Several major changes are coming to the Halo franchise, and the newly renamed Halo Studios has just explained why it is switching over to Unreal Engine 5 for future projects. Earlier this week, the former 343 Industries announced a massive rebranding and overhaul of its internal culture, workflow, and internal organization during the Halo World Championship tournament. In addition to the new name of Halo Studios, it was confirmed that multiple Halo projects are in development, and they will be built using Epic Games’ Unreal Engine 5.
This marks a striking departure from Halo Infinite, which was developed using 343 Industries’ proprietary Slipspace Engine. Halo Infinite itself suffered from a lengthy and troubled development cycle that saw it delayed multiple times before finally launching in the winter of 2021. When it finally hit PC and Xbox Series X/S, Halo Infinite garnered a mixed reaction, being praised for its open-world single-player content while generating controversy over online multiplayer issues, beloved features like Forge Mode being missing at launch, and live-service microtransaction elements that many accused of putting profits above delivering a worthwhile gaming experience.

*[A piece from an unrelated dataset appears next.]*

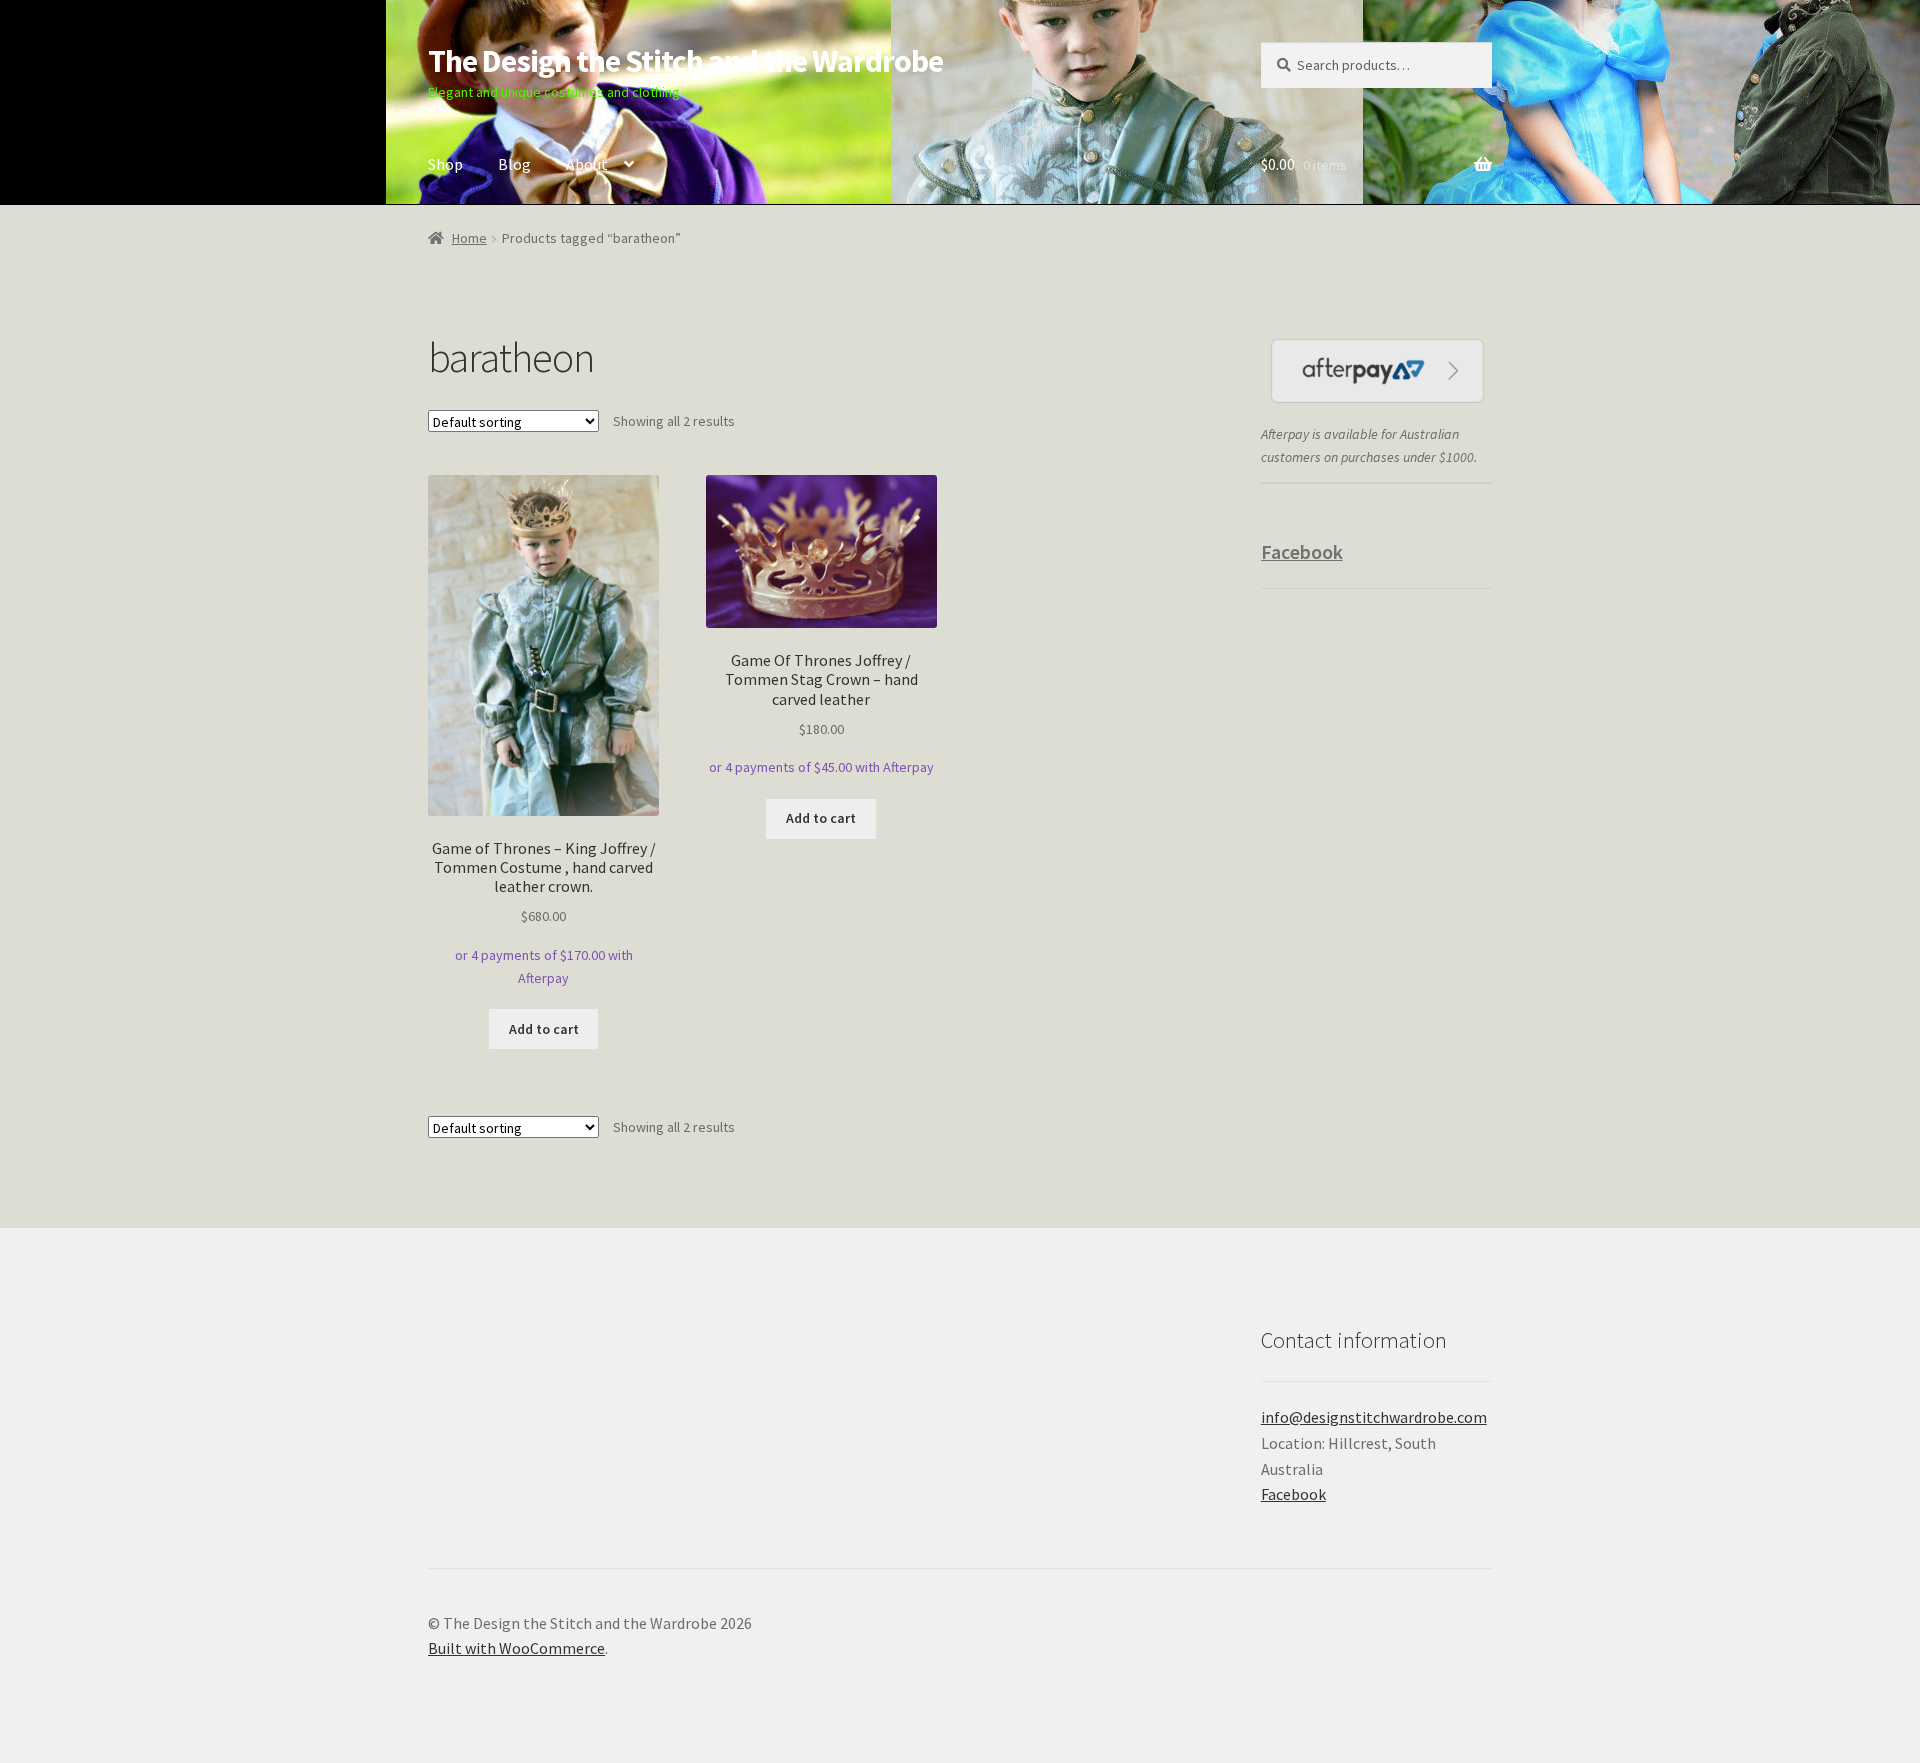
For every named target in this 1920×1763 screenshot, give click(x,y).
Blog (514, 164)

Now change is on the horizon, and several Halo Studios developers have provided explanations for Halo’s recently announced move to Unreal Engine 5. In an interview with Xbox Wire, COO Elizabeth van Wyck stated that the way that Halo Studios has made Halo games in the past “doesn’t necessarily work as well for the way we want to make games for the future,” and that part of its new approach is centering its focus on making the games themselves rather than maintaining proprietary tools and engines.
Slipspace Engine is one such tool, but Halo Studios personnel like Studio Art Director Chris Matthews found that using it to create Halo Infinite slowed the process down considerably. “Respectfully, some components of Slipspace are almost 25 years old,” Matthews notes, saying that there are elements to Epic’s Unreal Engine 5 that were unavailable in 343’s in-house engine that would have taken up too much time and resources to try and replicate, such as Unreal’s Nanite and Lumen technologies (used for rendering and lighting, respectively).
Unreal Engine’s ever-growing popularity within the larger gaming industry was another deciding factor in Halo Studios using the new Unreal Engine 5 for its future Halo games. As van Wyck says, a lot of new team members are already familiar with Unreal, meaning that workers can jump straight into the project at hand rather than spend time learning how to use a new engine. The renamed Halo Studios hopes that this will lead to much smoother development cycles for new Halo projects, but only time will tell how these changes will impact future games.